Читаем Псаломщик полностью

– Вот это – удачно! – радовался жизни мой чичероне, как футбольный болельщик при назначении пенальти в ворота врага. – Это сильный ход! Шулику давно надо было просто покаяться в грехах: люди у нас отходчивые, простили бы шкуру! А теперь все, момент упущен! Тебе как шерифу сообщаю: его мэрская банда прикрывает торговлю человеческой кровью и органами! Дыма без огня у нас не бывает, не знаю, как у вас там, в Кентукки!

– Мы в детстве тоже звали эту собаку Шуликом. А он оказался шулером… – сказал я, закуривая «Беломор». На водителя это произвело сильное впечатление: он едва не выехал на встречную. Его замутненный классовой борьбой взгляд посуровел.

– Кровопийца еще тот, корефан ваш, дитя полей и друг колхозных пашен! – сказал он, будто скрипнул тормозами.
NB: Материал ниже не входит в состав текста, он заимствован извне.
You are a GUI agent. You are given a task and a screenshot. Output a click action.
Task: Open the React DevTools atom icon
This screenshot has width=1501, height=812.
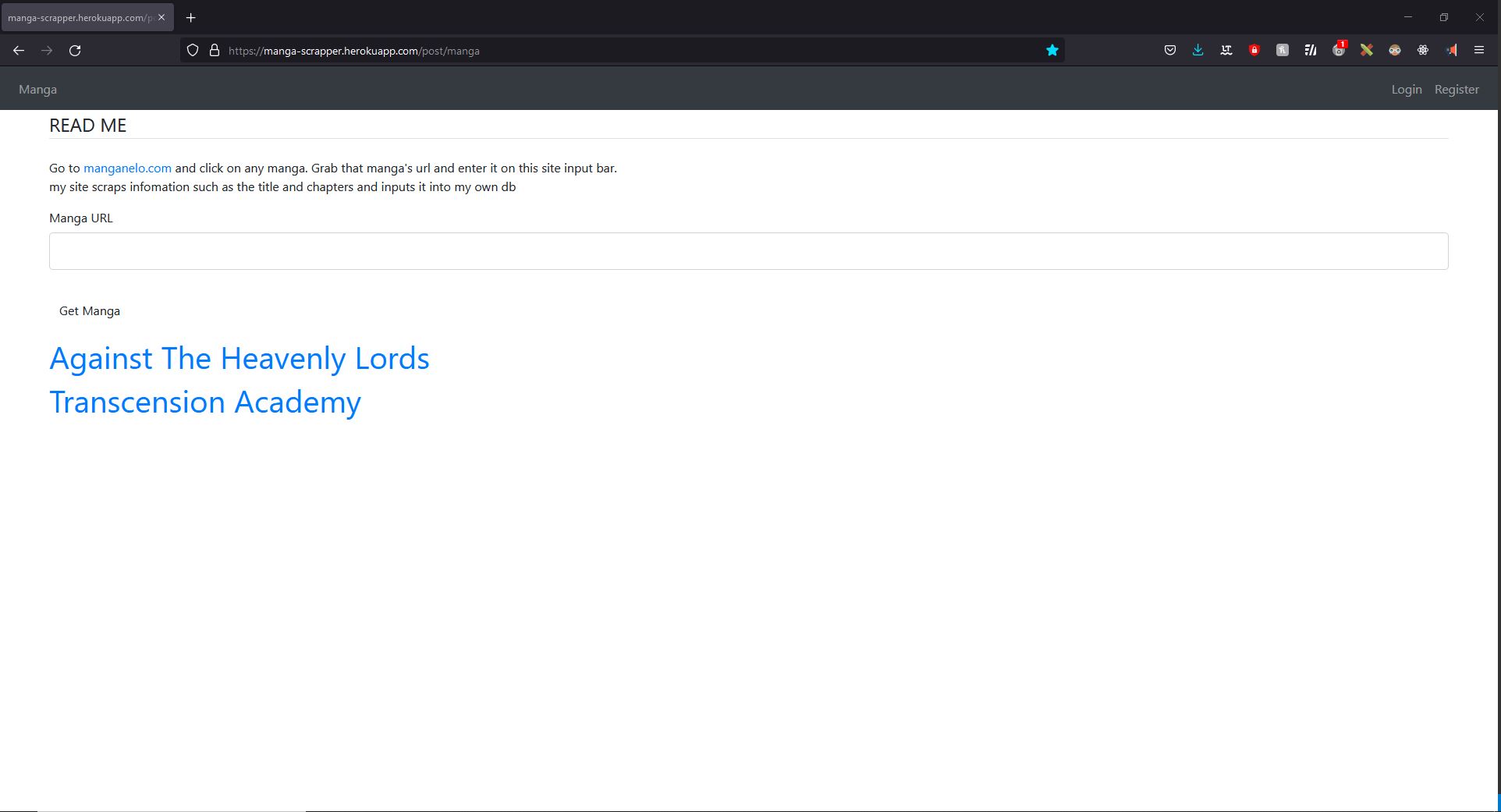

Тоже закурил. – На нем вещей штук на двадцать баксов, а он нам – о справедливости. И всю эту лабуду – с пламенным взором, с огнем правды в глазу! Вон, смотрите! Куда наши простые дети пропадают? Не знаете? А их на запчасти пускают. Кровь разливают по канистрам – и на нужды пузанов! Вон, вон, смотрите! – он сбросил газ. – Уже месяц вот эта шняга ходит по городу, а результат – по нолям…

Борт оранжево-солнечной, как мечта эскимоса, маршрутки, был похож на Доску Почета.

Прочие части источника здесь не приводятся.